# New to Beretta 92 ??



## lipripper (Jul 13, 2014)

I just bought a decent Beretta 92FS . On the left side of slide there is a small shield with the letters "PS" stamped in them .. 

Would that be a particular sheriff dept, Police Special, ?? any ideas. 

BTW totally new to this forum,but frequent many others and look forward to learning from the members here. Thanks yall


----------



## TAPnRACK (Jan 30, 2013)

I believe the "PS" in the shield stamp was on a run of "Police Special" 92's that were produced for LE. They came in a cardboard box with the same mark instead of a hard case since duty guns usually stay on a shelf in a locker or in the duty holster... they rarely get stored in a case by LEO's... at least in my experience. My Glock 22's case has sat at the bottom of my locker since day one, lol. 
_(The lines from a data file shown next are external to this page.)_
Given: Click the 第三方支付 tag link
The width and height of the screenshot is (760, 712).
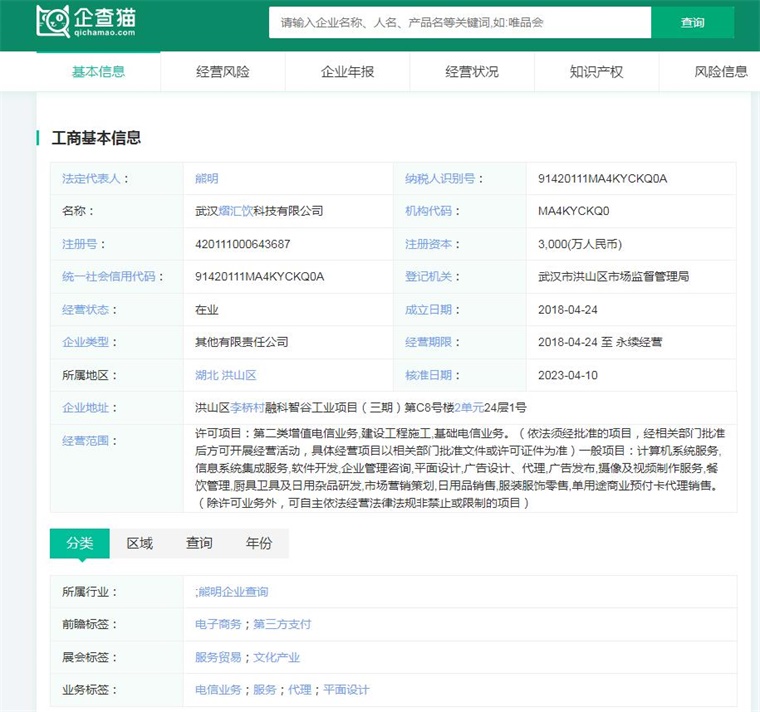Looking at the screenshot, I should (282, 624).
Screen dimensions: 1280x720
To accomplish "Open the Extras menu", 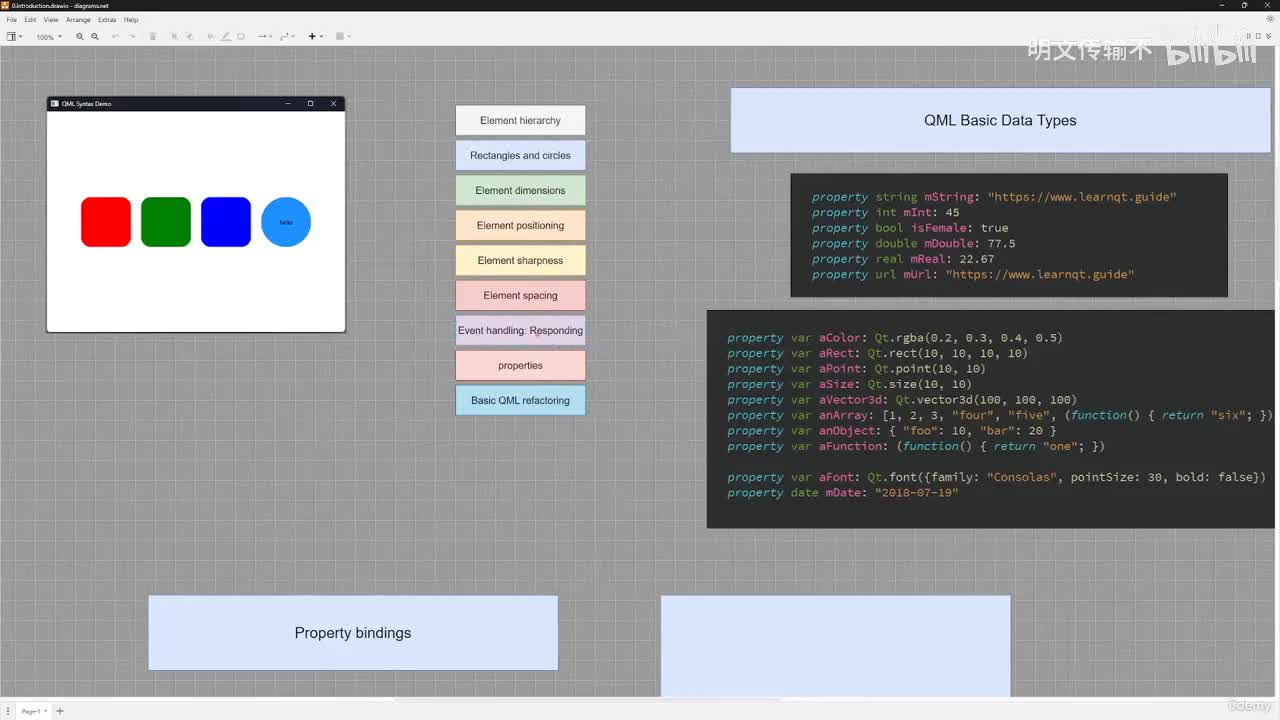I will [107, 20].
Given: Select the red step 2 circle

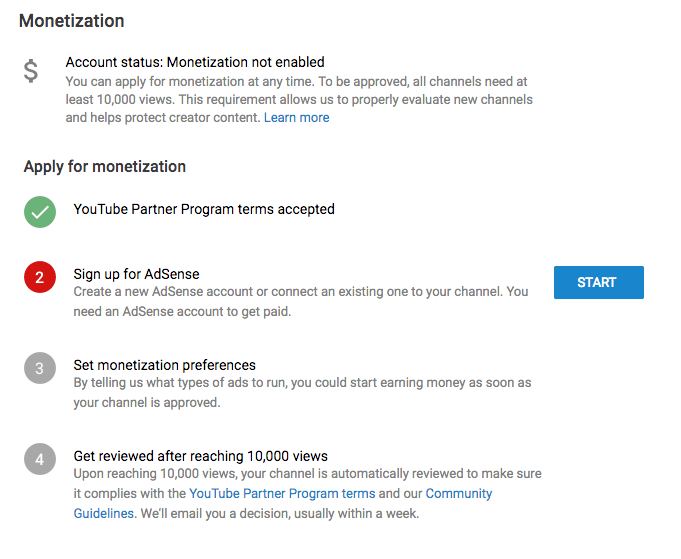Looking at the screenshot, I should tap(40, 277).
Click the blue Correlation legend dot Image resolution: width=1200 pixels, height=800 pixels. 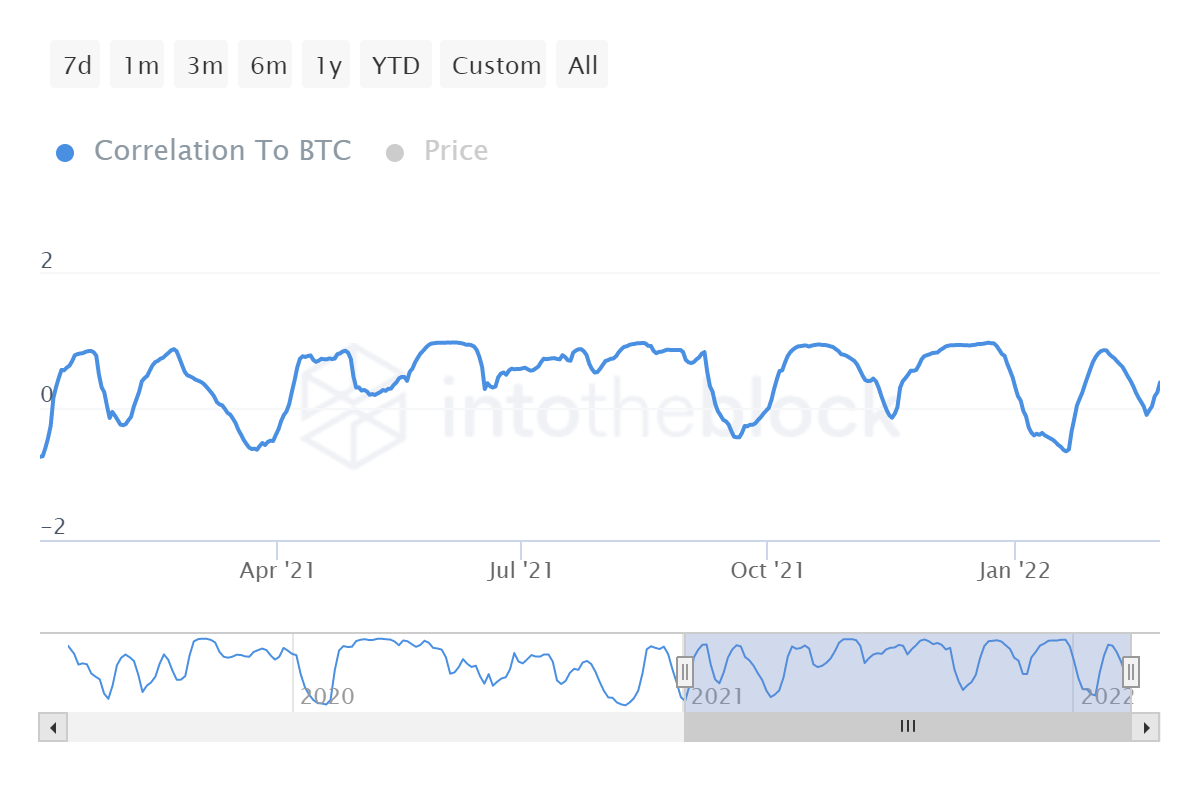[65, 153]
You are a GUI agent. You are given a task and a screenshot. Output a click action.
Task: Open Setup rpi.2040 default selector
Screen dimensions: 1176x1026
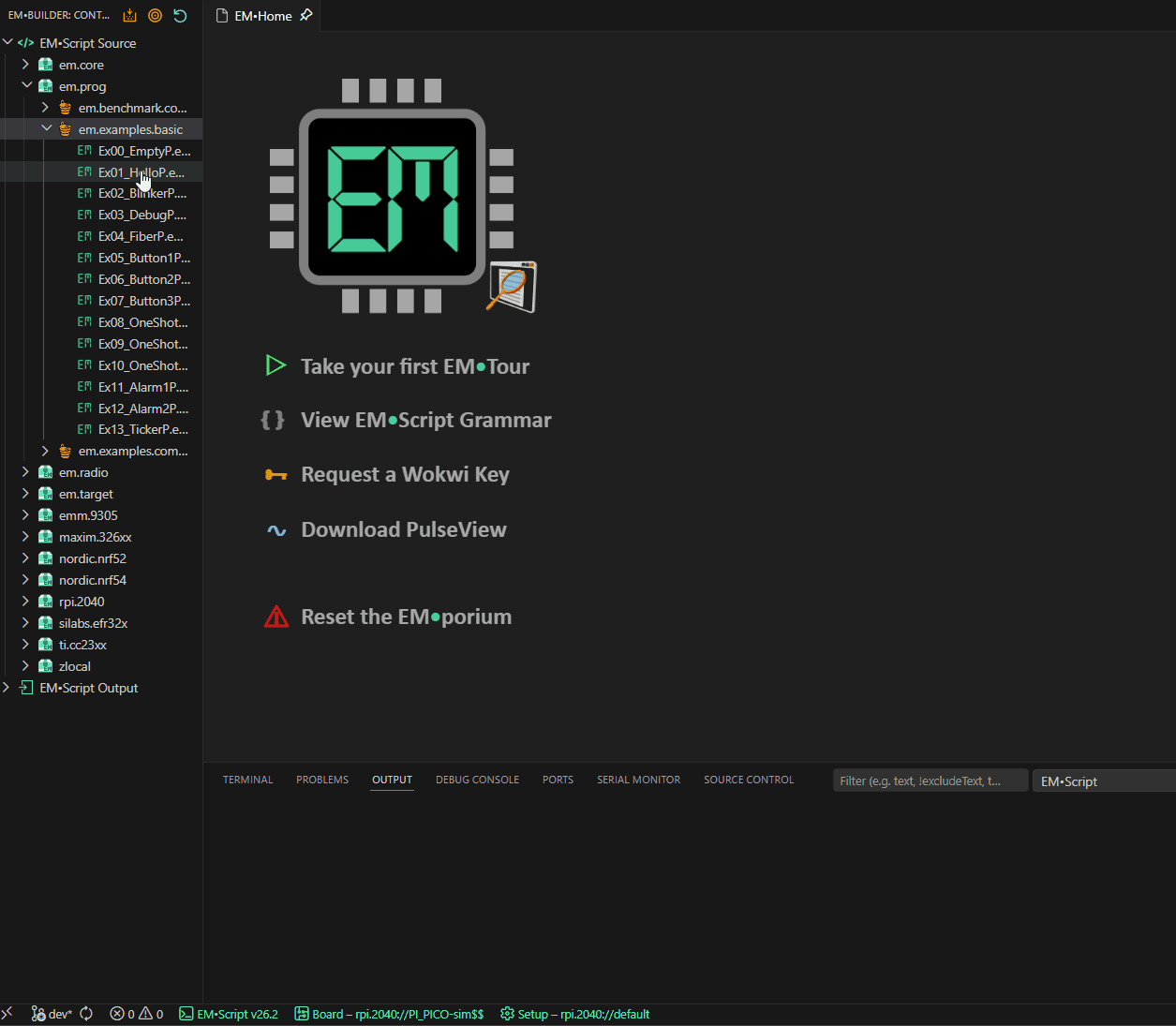pyautogui.click(x=574, y=1014)
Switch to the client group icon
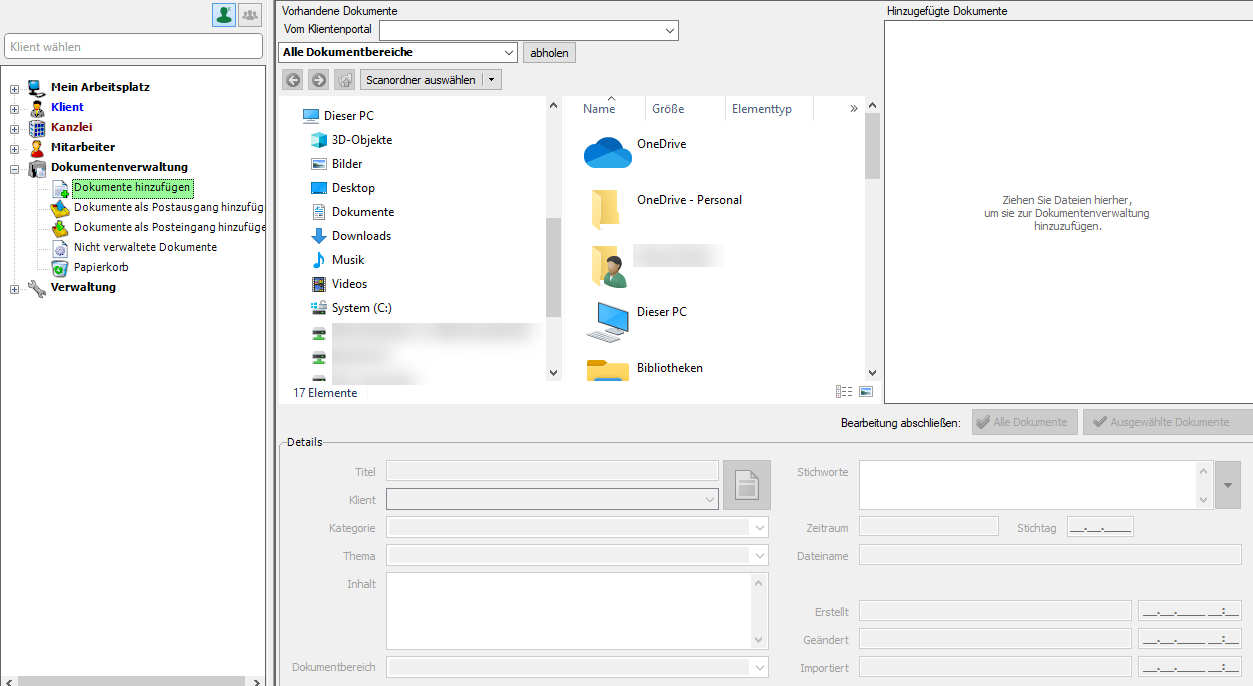 click(250, 14)
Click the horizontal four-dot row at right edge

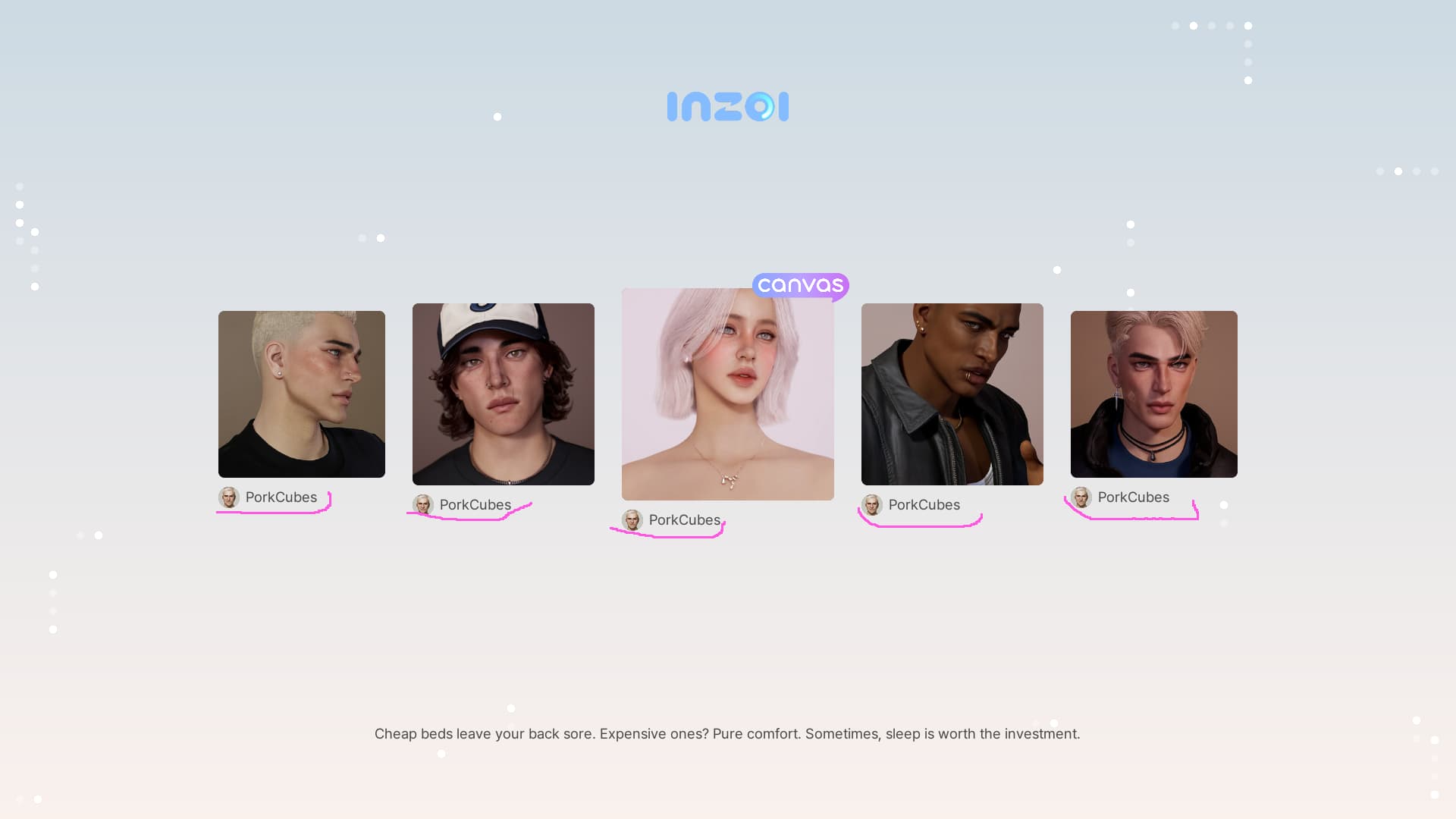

Pretty sure they are the same as other 92's (no special features like "G" models)... they were just intended for LE sales. Some were most likely available to civilians or dealer specials. The finish should be more of a matte finish vs the more glossy (Bruniton) finish on other models. Sold with 3 mags as well instead of 2.



Welcome to the forum!


----------



## denner (Jun 3, 2011)

I have a 1993 "PS" (Police Special) with the "PS" stamped on the slide inside a badge emblem and "P" stamped on the trigger guard inside a badge emblem. It's a "92G" model with the 92G stamped on the slide. The pistol has a smooth dark blue finish. When you de-cock the pistol if the de-cocker springs back up it's a 92G if it stays down on safety it's a 92FS. It may have come with Trijicon night sights as well as did mine.


----------



## lipripper (Jul 13, 2014)

Thanks guys. I forgot I have a Beretta 25 also so not my first but def my fave so far!


----------